Aim of the task: Exactly as they appear, print the line with "The height and" and each line after it through the end of the entries below; leave out pictures.

==== Records to use ====

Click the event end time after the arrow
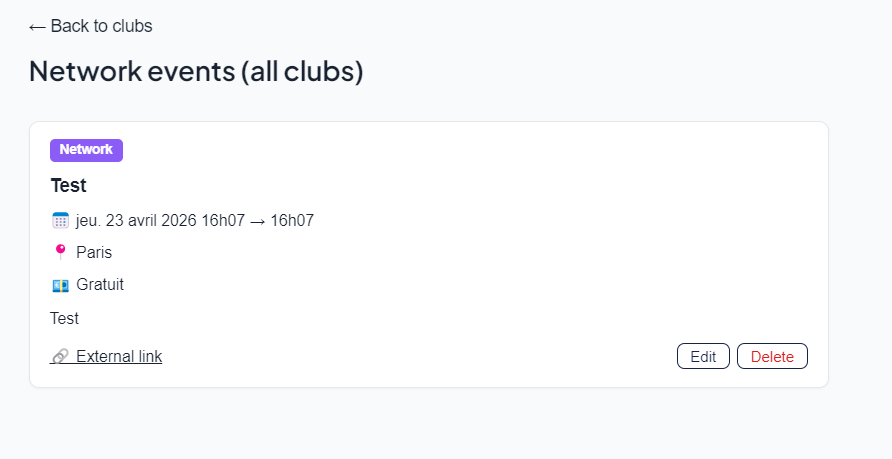 click(x=292, y=220)
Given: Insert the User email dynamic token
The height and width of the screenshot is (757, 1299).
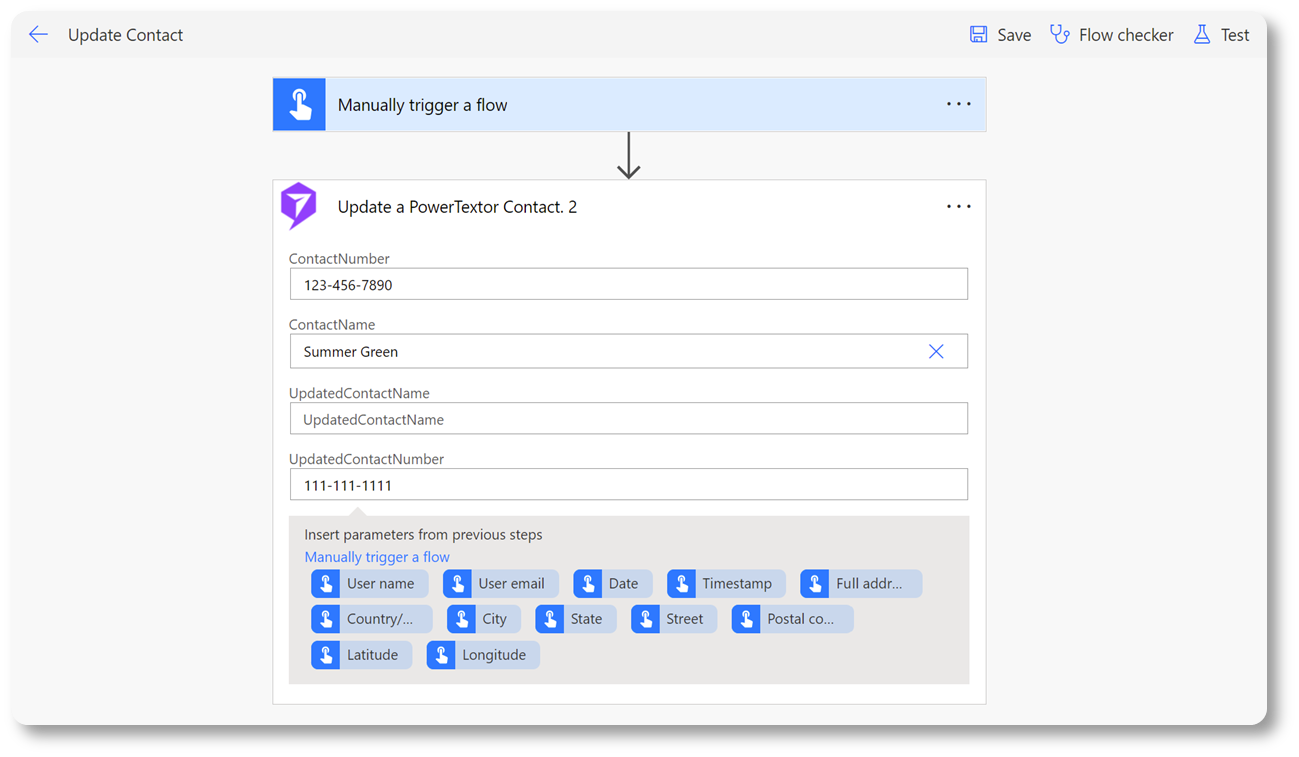Looking at the screenshot, I should pos(500,584).
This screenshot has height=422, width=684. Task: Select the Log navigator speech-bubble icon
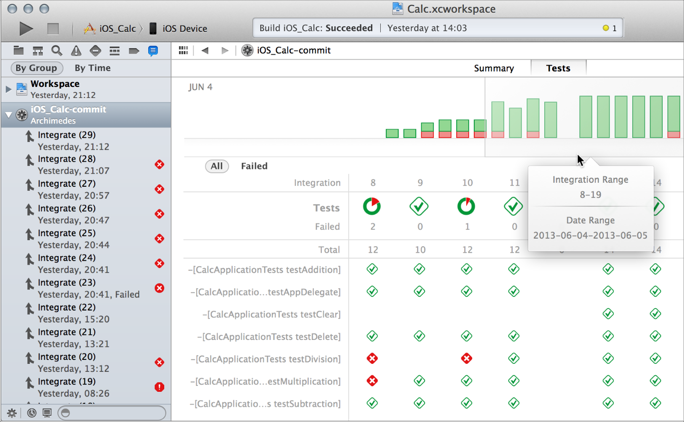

====

Answer space:
The height and width of the screenshot is (757, 1299).
Looking at the screenshot, I should pos(500,584).
This screenshot has height=422, width=684. Task: Select the Log navigator speech-bubble icon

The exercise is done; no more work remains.